始まりから終わりまで業務が連動するために

 このように、FRのIT部門は、業務チームと一体となってビジネスの根幹とも言えるサプライチェーンの全プロセスを多方面からアップデートしてきた。
 服のビジネスの最上流から、消費者に購入されるまでの“End to End”のプロセスをデジタルでつなぎ、一元化されたデータを駆使して商売の意思決定を行う。それをAIが支えるというプラットフォームを今まさに構築している。
 AIなどに任せられる部分は徹底的に任せ、メンバーは顧客価値を基点に考え抜くといった人間にしかできない仕事に注力することで、さらに重要なビジネスの意思決定に費やす時間を増やす。
 もちろん現場から、やり方の変化や新しいシステムに戸惑う声が挙がることはある。しかし、いずれも現場に深く入り込み、現場の納得感を得ながら変革を進めるのがIT部門の仕事だという。
「サプライチェーン変革は、計画・生産・物流・販売と始まりから終わりまで業務とシステムが連動し、統合的な運用ができることを目指しています。ですから、ビジネスサイドと共に変革を進める姿勢は不可欠です。

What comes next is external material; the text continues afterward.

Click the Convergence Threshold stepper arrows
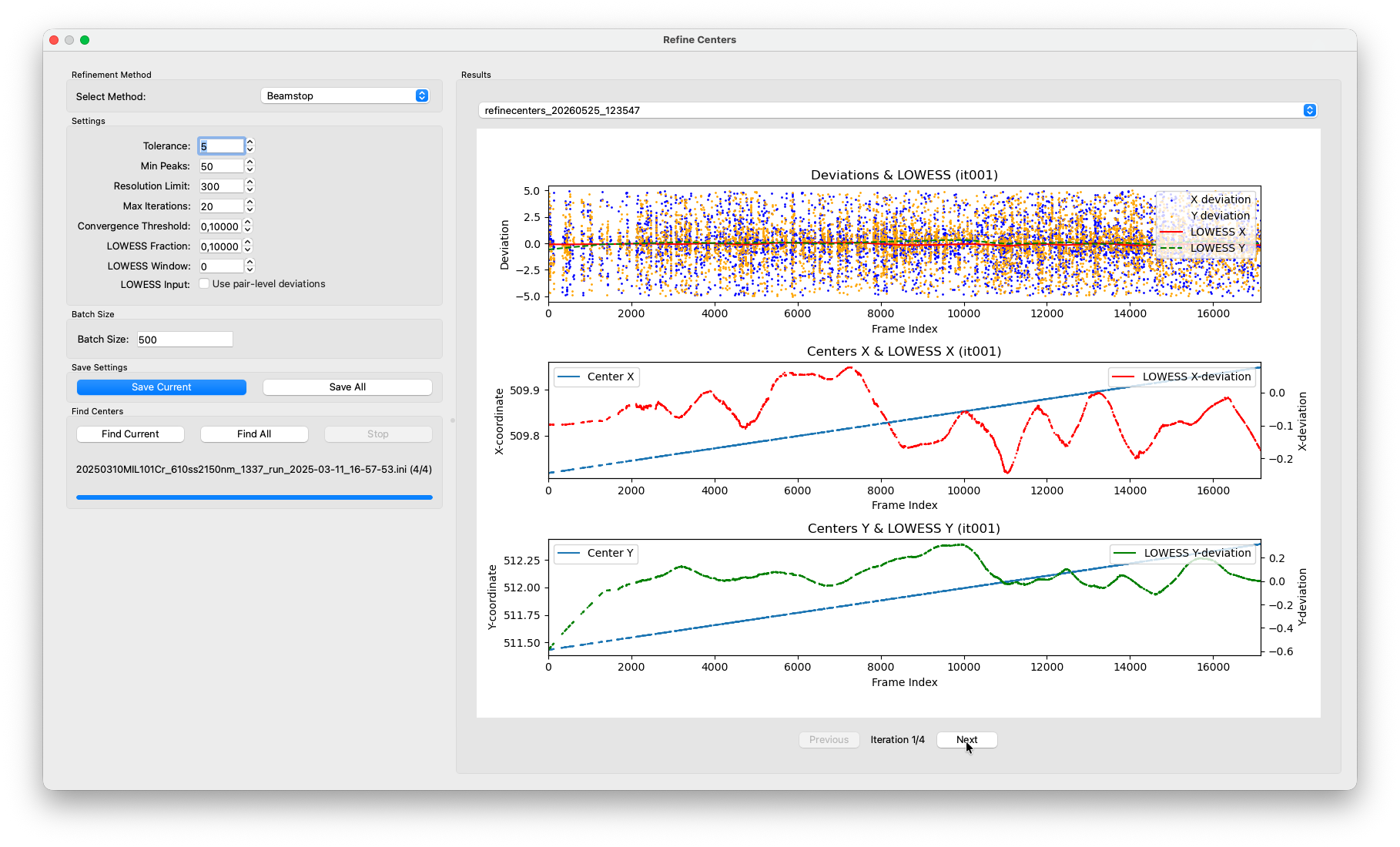1400x847 pixels. click(248, 226)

 我々IT部門は、モニタに向かうだけでなく、実践的に業務を学び、より良いやり方を業務部門と共に考案する。そして、新システムを導入した後も、しっかりとシステムを使いこなし、業務定着まで力を尽くします」
 そうIT部門のSCM開発担当部長、江明氏は話す。
 これを自社のみならず、取引先ともやっているのは、小原氏が手がけた取引先工場とのデータ一元化プロジェクトでも触れた通りだ。
 FRは「誰もが場所やタイミングに縛られず、ほしい商品を購入できる」ことを実現しようとしている。
 シンプルで上質で細部への工夫に満ちている「LifeWear」。素早く消費者に届けるには、デジタルテクノロジーによる効率化と人間のみが担える創造的な仕事の融合が欠かせない。
 それをより高いレベルで実現するために──。IT部門のサプライチェーン改革はこれからも続く。